Hint: For the question \[\dfrac{1}{x}+\dfrac{2}{3x}=\dfrac{1}{3}\] it is asked to solve for the value of x and find if there are any extraneous solutions. For this question by multiplying the both sides with the variable x and doing some arithmetical calculations and finding the solution and to find whether it has extraneous solutions or not we will do the process which is discussed below according to the given question.

Complete step by step solution:
So, firstly for the equation we will multiply with x on both sides of the equation. The equation will be reduced as follows.
\[\Rightarrow \dfrac{1x}{x}+\dfrac{2x}{3x}=\dfrac{1x}{3}\]
For this equation we will cancel the numerator and denominator which are same then the equation will be reduced as follows.
\[\Rightarrow 1+\dfrac{2}{3}=\dfrac{x}{3}\]
Here we will do the basic arithmetic property of maths that is addition on the left hand side then after doing it the equation will be reduced as follows.
\[\Rightarrow \dfrac{2+3}{3}=\dfrac{x}{3}\]
Here for this equation we will add the numerator on the left hand side of the equation then it will be reduced as follows.
\[\Rightarrow \dfrac{5}{3}=\dfrac{x}{3}\]

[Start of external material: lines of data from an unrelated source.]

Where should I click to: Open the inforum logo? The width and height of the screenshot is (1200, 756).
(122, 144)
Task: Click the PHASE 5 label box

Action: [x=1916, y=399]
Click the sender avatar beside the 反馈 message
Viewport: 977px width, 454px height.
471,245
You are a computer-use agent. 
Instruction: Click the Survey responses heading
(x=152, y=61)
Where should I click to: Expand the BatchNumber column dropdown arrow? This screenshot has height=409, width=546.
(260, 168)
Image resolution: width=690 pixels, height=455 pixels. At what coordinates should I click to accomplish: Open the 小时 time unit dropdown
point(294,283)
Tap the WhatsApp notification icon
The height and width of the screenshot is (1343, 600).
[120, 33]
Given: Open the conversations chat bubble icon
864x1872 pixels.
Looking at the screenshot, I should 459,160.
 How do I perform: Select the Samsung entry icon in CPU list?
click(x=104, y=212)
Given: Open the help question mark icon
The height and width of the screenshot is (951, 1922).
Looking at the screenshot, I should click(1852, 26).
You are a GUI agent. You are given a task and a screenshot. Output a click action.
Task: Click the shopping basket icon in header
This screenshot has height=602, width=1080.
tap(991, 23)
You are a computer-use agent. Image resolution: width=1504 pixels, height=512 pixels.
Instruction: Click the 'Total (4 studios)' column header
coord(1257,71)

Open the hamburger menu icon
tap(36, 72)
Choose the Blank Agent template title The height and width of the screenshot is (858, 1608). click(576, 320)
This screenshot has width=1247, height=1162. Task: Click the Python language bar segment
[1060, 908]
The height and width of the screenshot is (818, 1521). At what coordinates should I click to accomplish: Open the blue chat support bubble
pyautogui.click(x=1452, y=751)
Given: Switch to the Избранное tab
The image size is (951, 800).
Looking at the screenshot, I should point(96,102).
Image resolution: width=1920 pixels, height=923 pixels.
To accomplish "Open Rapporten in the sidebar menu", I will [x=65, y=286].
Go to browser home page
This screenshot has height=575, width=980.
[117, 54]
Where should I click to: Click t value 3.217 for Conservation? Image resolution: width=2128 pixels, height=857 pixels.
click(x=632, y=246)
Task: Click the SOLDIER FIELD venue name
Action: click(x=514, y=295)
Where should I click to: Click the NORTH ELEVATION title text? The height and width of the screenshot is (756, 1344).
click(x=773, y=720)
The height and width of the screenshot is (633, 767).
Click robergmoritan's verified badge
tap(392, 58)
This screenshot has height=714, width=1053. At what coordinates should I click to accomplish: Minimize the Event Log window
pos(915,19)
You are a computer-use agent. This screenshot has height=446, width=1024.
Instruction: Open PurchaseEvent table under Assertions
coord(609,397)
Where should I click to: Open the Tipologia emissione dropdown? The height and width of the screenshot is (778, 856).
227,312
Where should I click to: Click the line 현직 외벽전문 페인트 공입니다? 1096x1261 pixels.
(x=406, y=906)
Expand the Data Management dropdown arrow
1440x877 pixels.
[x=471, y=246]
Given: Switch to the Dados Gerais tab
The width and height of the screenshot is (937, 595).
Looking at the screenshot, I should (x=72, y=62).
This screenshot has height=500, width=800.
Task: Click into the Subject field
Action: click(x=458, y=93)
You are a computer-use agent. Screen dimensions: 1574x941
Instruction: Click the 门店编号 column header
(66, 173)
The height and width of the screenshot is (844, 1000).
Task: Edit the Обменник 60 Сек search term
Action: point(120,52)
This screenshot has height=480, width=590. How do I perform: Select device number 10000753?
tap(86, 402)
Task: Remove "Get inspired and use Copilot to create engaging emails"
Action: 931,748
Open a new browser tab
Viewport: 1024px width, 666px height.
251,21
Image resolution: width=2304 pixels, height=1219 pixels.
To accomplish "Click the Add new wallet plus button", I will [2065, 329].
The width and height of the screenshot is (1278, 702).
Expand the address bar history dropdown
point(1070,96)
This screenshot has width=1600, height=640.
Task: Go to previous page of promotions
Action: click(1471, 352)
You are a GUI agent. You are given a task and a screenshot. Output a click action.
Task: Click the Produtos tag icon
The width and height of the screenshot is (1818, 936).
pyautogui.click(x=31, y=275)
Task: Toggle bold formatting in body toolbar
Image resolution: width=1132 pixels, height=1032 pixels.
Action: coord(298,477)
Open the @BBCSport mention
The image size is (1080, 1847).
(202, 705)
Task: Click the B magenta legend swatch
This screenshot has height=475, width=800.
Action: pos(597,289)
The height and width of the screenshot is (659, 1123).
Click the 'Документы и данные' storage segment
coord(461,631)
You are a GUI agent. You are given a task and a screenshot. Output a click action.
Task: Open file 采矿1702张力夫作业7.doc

Here we will multiply the whole equation with 3 that is on both sides of equation then the equation will be simplified as follows.
\[\Rightarrow x=5\]
This is the only solution. All that is left to do is check whether or not it is extraneous (that is, it doesn’t actually work when we plug it back in due causing division by 0 or something of that nature). To do this, we have to just plug it back that is 5 for x into the original equation and check to make sure we get the right answer.
\[\Rightarrow \dfrac{1}{x}+\dfrac{2}{3x}=\dfrac{1}{3}\]
Here in this we will substitute 5 which we got as solution in the question then the equation will be reduced as follows.
\[\Rightarrow \dfrac{1}{5}+\dfrac{2}{3\times 5}=\dfrac{1}{3}\]
\[\Rightarrow \dfrac{3}{5\times 3}+\dfrac{2}{3\times 5}=\dfrac{1}{3}\]
\[\Rightarrow \dfrac{3}{15}+\dfrac{2}{15}=\dfrac{1}{3}\]
\[\Rightarrow \dfrac{5}{15}=\dfrac{1}{3}\]
\[\Rightarrow \dfrac{1}{3}=\dfrac{1}{3}\]
Here the solution works, so it is not extraneous.

Note: Students must be very careful in doing the calculations. To find whether the given question has an extraneous solution or not we have to substitute the value which we got in the same equation if it satisfies the given question is not extraneous if it doesn’t satisfy then it will be extraneous solutions.